Twenty-seven years later, according to Sir Lewis Pelly, who was in the Indian service from 1851 to 1877, there were 1500 boats at Bahrein (Bahrain), and the annual return from the whole fishery in Bahrain was 400,000 British pounds, the same as previously reported by Wellsted. In 1879, the value of the output in Bahrain was estimated at 600,000 British pounds by the British Resident, Colonel Ross, and at 800,000 British pounds by Captain L.E.Durand, of the British Protectorate of the Persian Gulf. Owing to the increased market value, the average output in the last five years has amounted to approximately four million dollars annually. This refers to the local value only, which is greatly increased by the time the pearls leave the markets in Bombay and Bagdad.
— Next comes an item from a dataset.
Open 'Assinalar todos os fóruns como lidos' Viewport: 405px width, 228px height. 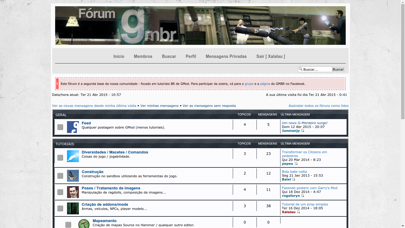click(318, 106)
The Persian Gulf is nearly 600 miles long, with an average width of somewhat more than 100 miles. The Strait of Ormus--thirty to sixty miles wide--connects it with the Gulf of Oman, which opens directly into the Arabian Sea. The depth of water rarely exceeds thirty fathoms. Oyster-reefs are well distributed throughout the gulf, and are in greatest abundance on the Arab side between the 24th and 27th degrees of north latitude and the 50the and 54th degrees of east longitude, at a distance of from a few hundred yard to sixty miles from the shore, and especially in the vicinity of the Bahrein (Bahrain) Islands. The oysters are scattered over level areas of coral rock and sand, with depths ranging from two to eighteen fathoms. The divers rarely descend in deeper water than twelve fathoms, notwithstanding that valuable pearls are apparently obtainable at greater depths.
Bahrain or Bahrein: A country comprising an archipelago of low sandy islands in the Persian Gulf between Qatar and Saudi Arabia. It was the first Arabian country to strike oil (1932). A British protectorate after 1861, Bahrain became independent in 1971. Manama, on Bahrain Island, the largest in the archipelago, is the capital. Population: 699,000.